Union board member and Houston Dynamo goalkeeper Pat Onstad told Ives Galarcep of FoxSoccer.com and Soccer By Ives, “We feel the league’s not taking us very seriously at all. We’re pretty far apart at this stage. Earlier in January there were some indications that some progress was going to be made, but right now, I think the negotiations are really in a bad place. We’re a long way from getting this deal done.”
This could be part negotiation ploy but, still…yikes. Read the rest of Galarcep’s report here.
Then union board member and Kansas City Wizards defender Jimmy Conrad spoke to Jeff Carlisle of ESPN, saying, among other things, “We feel like we’ve made a huge effort to be reasonable, to propose things that are within the confines of the single-entity structure. At this point they’re not even humoring us with something tangible. If things stay where they are, then it’s inevitable that a work stoppage is going to happen.”

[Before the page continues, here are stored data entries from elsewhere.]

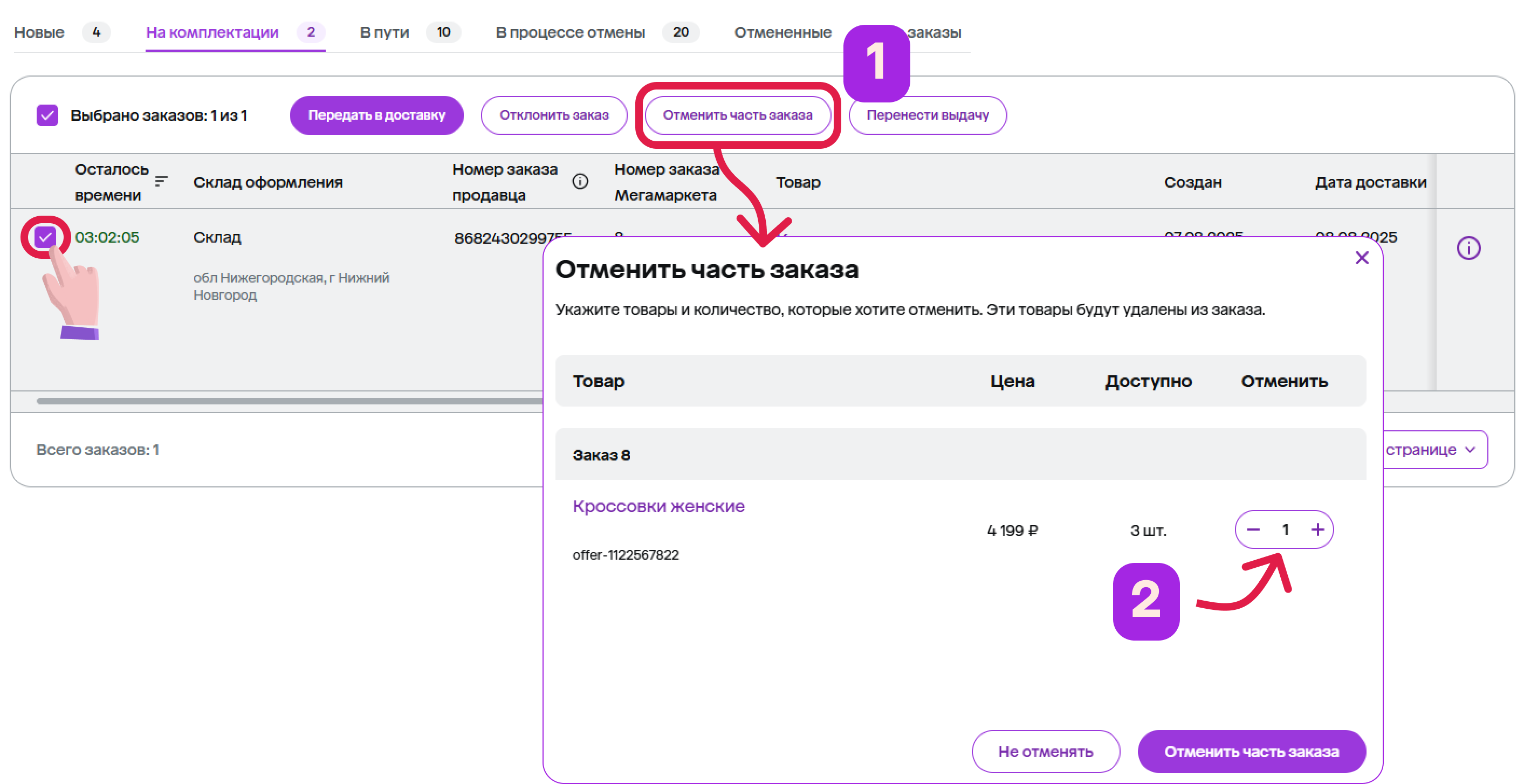Click Перенести выдачу button
This screenshot has width=1531, height=784.
(926, 115)
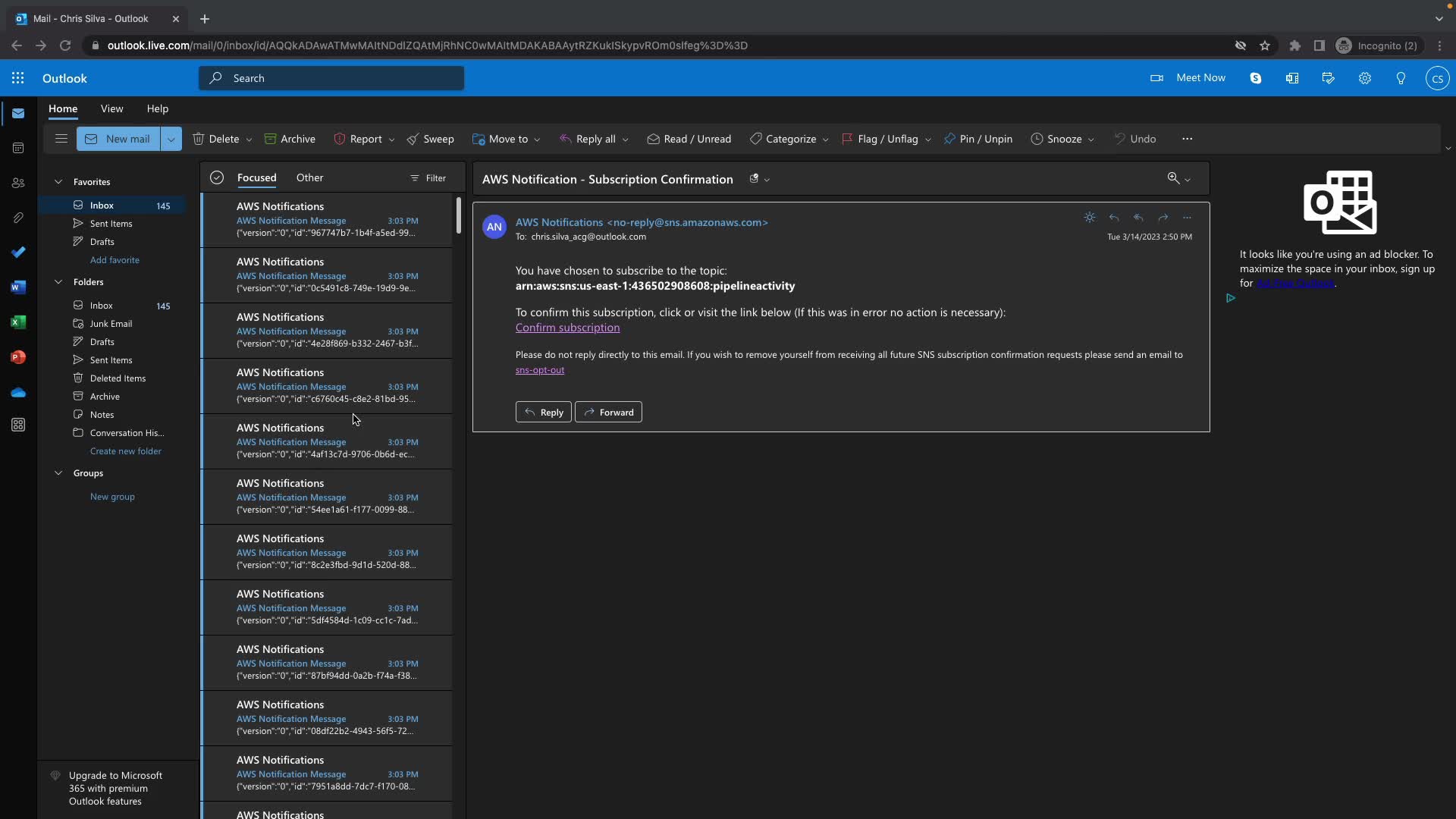Toggle the hamburger navigation pane button
This screenshot has height=819, width=1456.
click(61, 139)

Carlisle’s report, which quotes players suggesting they’re not much interested in attending the meetings scheduled for this week, with the deadline four days away, can be found here.
Major League Soccer management waited about 24 hours, then league president Mark Abbott responded to Galarcep in surprisingly specific fashion:
“Our proposal isn’t just limited to economics,” Abbott said. “We’ve made a proposal to guarantee a significant number of contracts. We’ve made a proposal to limit the number of options, unilateral options, the league has in player contracts.
“There have been some discussions about what happens to a player whose team no longer wants him and how the right of first refusal works. We’ve made proposals on those areas too, to address some of those concerns.”
So that’s the state of things now, with four days remaining, and it goes without saying that neither side can afford a work stoppage of any kind, be it lockout or strike. They have four days to bridge the gap.